1955 British film by Henry Cass

Breakaway is a 1955 British second feature ('B') thriller film directed by Henry Cass and starring Tom Conway, Michael Balfour and Honor Blackman. It was written by Norman Hudis based on a story by Manning O'Brine. A private eye is hot on the tail of a stolen secret formula and a kidnapped young woman. It is a sequel to Barbados Quest (1955).

==Plot==
In Berlin, Johnny Matlock obtains a secret formula from a dying scientist. On his return to London, Matlock and his girlfriend Diane are attacked by a gang who steal the formula and kidnap Diane. Private investigator Tom "Duke" Martin investigates.

==Cast==
- Tom Conway as Tom 'Duke' Martin
- Michael Balfour as Barney
- Honor Blackman as Paula Grant / Paula Jackson
- Brian Worth as Johnny Matlock
- Bruce Seton as Webb
- Freddie Mills as Pat
- Alexander Gauge as MacAllister
- John Horsley as Michael Matlock
- Paddy Webster as Diane Grant
- John Colicos as first kidnapper
- Larry Taylor as second kidnapper
- Arthur Lowe as Mitchell
- Frederick Schrecker as Professor Dohlmann

==Critical reception==
The Monthly Film Bulletin wrote: "A rather confused thriller, with some familiar London locations and a number of car chases. Tom Conway and Michael Balfour give reliable performances as the private detective and his moronic partner.

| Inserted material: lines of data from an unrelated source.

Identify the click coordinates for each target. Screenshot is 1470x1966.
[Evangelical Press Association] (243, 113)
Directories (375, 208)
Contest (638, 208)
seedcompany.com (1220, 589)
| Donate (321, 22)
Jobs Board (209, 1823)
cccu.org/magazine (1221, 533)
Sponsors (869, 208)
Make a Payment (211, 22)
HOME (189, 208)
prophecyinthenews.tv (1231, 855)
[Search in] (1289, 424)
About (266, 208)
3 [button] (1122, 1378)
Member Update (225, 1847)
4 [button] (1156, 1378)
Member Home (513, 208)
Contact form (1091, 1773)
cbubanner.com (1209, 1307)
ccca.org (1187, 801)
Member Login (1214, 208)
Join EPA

Kine Weekly wrote: "Stoutly carpentered story, breezy light relief, pleasing romantic touches, hearty climax and quota ticket."

Today's Cinema called the film "slickly manufactured crime entertainment."

TV Guide called it an "absurd whodunit".

In British Sound Films: The Studio Years 1928–1959 David Quinlan rated the film as "mediocre", writing: "Tedious thriller with regulation car chases."